Affaire des barbouzes de la DGSE

L' affaire des barbouzes de la DGSE est une affaire criminelle qui met en cause deux agents de la Direction générale de la Sécurité extérieure qui auraient exécuté des contrats de tueurs pour différents commanditaires. Le premier de ces contrats est mené à son terme en 2018, par l'assassinat de Laurent Pasquali.

Les enquêteurs envisagent l'hypothèse de leur participation dans une dizaine d'affaires, toutes n'ayant pas forcément conduit à des meurtres. Comme la surveillance d'un concurrent à la mairie de Saint-Maur-des-Fossés en 2014 par le maire alors en place Henri Plagnol ou encore la tuerie de Chevaline.

Dans la littérature

Dominique Ponchardier, chargé de mission pour contrer l'OAS lors de la guerre d'Algérie crée en 1954, sous le pseudonyme d'Antoine Dominique, le personnage du Gorille dans la collection Série noire, emploie dans plusieurs romans d'espionnage de cette série le substantif « barbouze » pour désigner les agents secrets.

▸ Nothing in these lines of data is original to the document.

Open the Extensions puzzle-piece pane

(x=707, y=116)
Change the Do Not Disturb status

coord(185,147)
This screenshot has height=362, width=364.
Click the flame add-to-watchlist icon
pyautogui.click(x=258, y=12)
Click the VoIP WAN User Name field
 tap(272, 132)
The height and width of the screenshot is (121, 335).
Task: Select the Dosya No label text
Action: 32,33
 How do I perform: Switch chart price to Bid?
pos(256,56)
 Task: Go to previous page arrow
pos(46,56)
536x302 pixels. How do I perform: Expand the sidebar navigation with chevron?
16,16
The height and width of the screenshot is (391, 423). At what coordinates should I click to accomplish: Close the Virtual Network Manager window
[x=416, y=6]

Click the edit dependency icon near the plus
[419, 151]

Par ailleurs, l'écrivain français Charles Exbrayat signe, en 1965, un roman d'espionnage humoristique intitulé Mandolines et Barbouzes.

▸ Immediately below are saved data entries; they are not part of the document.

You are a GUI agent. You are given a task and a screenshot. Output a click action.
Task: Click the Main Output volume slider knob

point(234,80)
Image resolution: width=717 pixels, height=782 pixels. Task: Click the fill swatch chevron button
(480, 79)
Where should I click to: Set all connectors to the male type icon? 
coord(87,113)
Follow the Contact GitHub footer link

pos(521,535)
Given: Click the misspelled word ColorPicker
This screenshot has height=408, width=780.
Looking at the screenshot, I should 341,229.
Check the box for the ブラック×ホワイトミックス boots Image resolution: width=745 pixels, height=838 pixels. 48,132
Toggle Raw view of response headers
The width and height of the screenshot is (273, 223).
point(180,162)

Culture populaire, chanson

Les Frères Jacques ont chanté une chanson comique intitulée Les Barbouzes (texte de Jacques Debronckart) qui met en scène un groupe de "flics pas ordinaires" chargés d'escorter les hauts personnages, experts en close combat, mais que leur exigeant service prive de relations féminines... avec de regrettables conséquences[36].

Les Barbouzes évoqués par les Frères Jacques seraient plutôt des "Gorilles" (protection rapprochée des Chefs d'État), une fonction qu'exerça épisodiquement Dominique Ponchardier (Nom de plume Antoine Dominique) auprès du Général De Gaulle.

Dans sa chanson Dans mon H.L.M., Renaud décrit une barbouze raciste qui vivrait dans son H.L.M. fictif.